Bangladesh : inquiétante recrudescence de violences orchestrées par des élus locaux contre des journalistes
Dans deux attaques différentes, deux journalistes ont été gravement blessés parce qu’ils avaient enquêté sur des malversations liées à la distribution de riz aux populations défavorisés du pays. Reporters sans frontières (RSF) appelle le gouvernement de Dacca à s’assurer que ces crimes ne restent pas impunis.
Les yeux enflés et cernés, la gorge couverte de lésions, des ecchymoses sur tout le corps... Voilà à quoi ressemblait le vidéo-blogueur Sagor Chowdhury, rédacteur en chef du site d'information 360 Degrees, après avoir été violemment battu par cinq hommes, dans la matinée du 31 mars, dans le district de Bhola, sur la côte sud du Bangladesh. À la tête des assaillants, qui ont tenté de l’étrangler, un certain Nabil Haider, fils du maire du canton de Burhanuddin.
Sagor Chowdhury s’est fait agressé après avoir diffusé un reportage vidéo dans lequel il montrait que plusieurs kilos de riz, envoyés par le gouvernement central aux familles de pêcheurs du littoral, avaient été détournés pour être revendus au marché noir. Nabil Haider a menacé de tuer le journaliste s’il s’avisait de reposter la vidéo sur les réseaux sociaux.
Grièvement blessé
Le lendemain de cette attaque un autre reporter, Shah Sultan Ahmed, correspondant du quotidien Sangbad Pratidin à Habiganj, dans le nord-est du pays, a lui aussi été violemment pris à partie et grièvement blessé. Cette fois, ce sont près de 25 individus qui l’ont attaqué, emmenés par le maire du canton, armé d’une batte de cricket.
Au moins cinq autres reporters ont également été agressés en essayant de lui porter secours, dont Mujibur Rahman, correspondant du quotidien Dainik Amar Sangbad, Bulbul Ahmed, de la chaîne TV Channel S, et Habiganj Sultan, reporter pour le Dainik Protidiner Sangbad.
Là encore, c’est un article sur des malversations liées à la distribution de riz aux populations défavorisées qui a déclenché ce déferlement de violence. Un reportage réalisé par Shah Sultan Ahmed montrait, notamment, le témoignage de villageois affirmant n’avoir reçu que cinq kilos de riz, alors que dix leur étaient destinés.
“Violences inacceptables”
“Il n’est pas tolérable que des journalistes qui tentent d'informer sur la situation des plus opprimés et leurs droits se retrouvent ainsi sur des lits d’hôpital, déclare Daniel Bastard, responsable du bureau Asie-Pacifique de RSF. Ces terrifiants accès de violences sont d'autant moins acceptables qu’ils proviennent ouvertement de responsables politiques locaux. Nous appelons le ministre bangladais de la Justice, Anisul Huq, à tout mettre en œuvre pour que les exécutants et les commanditaires de ces agressions soient traduits devant un tribunal indépendant.”

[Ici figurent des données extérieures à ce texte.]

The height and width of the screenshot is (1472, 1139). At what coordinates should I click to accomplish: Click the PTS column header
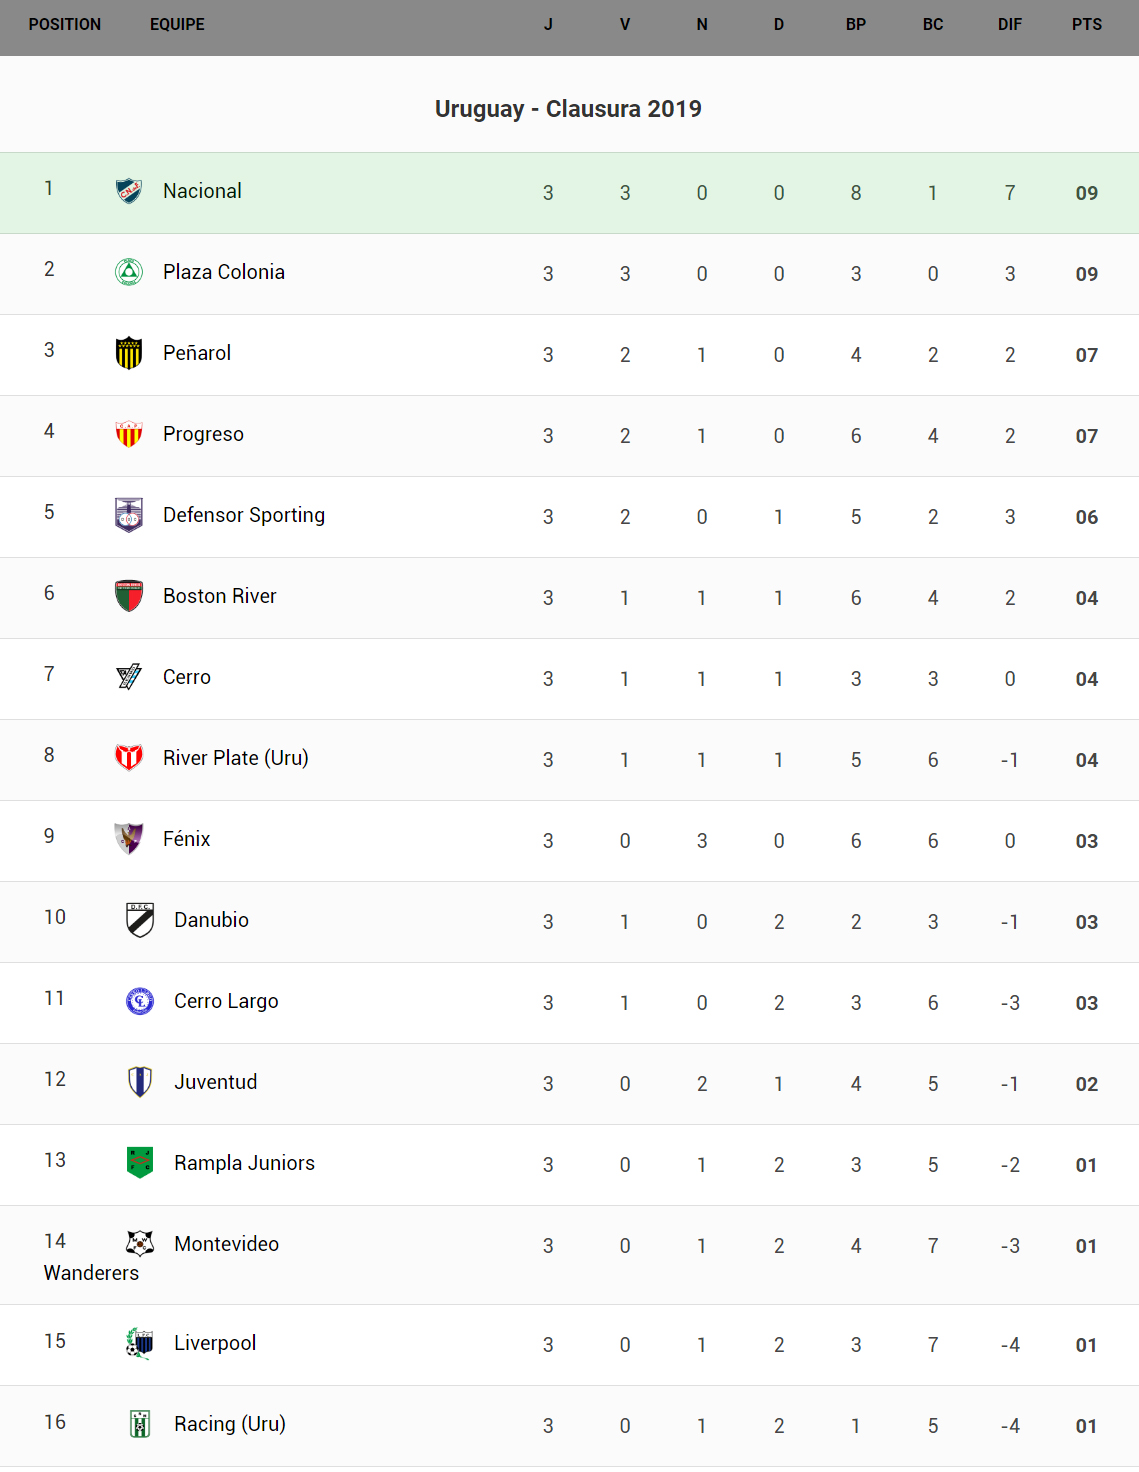point(1087,25)
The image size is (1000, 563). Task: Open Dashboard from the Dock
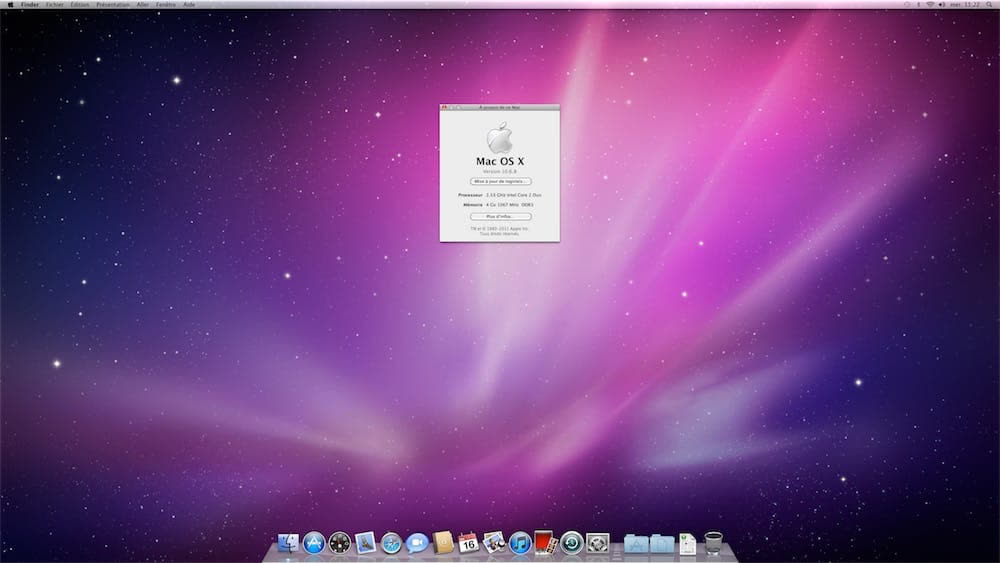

Après que Sagor Chowdhury a porté plainte, la police a arrêté à son domicile Nabil Haider, le meneur de l’attaque qui avait diffusé une vidéo de l’agression en direct sur Facebook. Quand aux journalistes d’Habiganj, tous ont été emmenés d'urgence à hôpital. La police a indiqué qu'elle lancerait une enquête quand les victimes seraient en mesure de déposer plainte.
Le soir du 31 mars, un troisième drame a par ailleurs été évité de justesse. Dans la capitale, Dacca, un reporter du journal The New Age, Habib Khan, a vu son domicile du quartier de Tangai cerné et assailli par un gang de dealers à deux-roues après qu’il eut dénoncé leurs activités le jour-même. Le journaliste a pu prévenir à temps la police qui s’est immédiatement déplacée, faisant fuire les assaillants.
Le Bangladesh se situe actuellement à la 150e place sur 180 pays dans le Classement mondial de la liberté de la presse établie par RSF.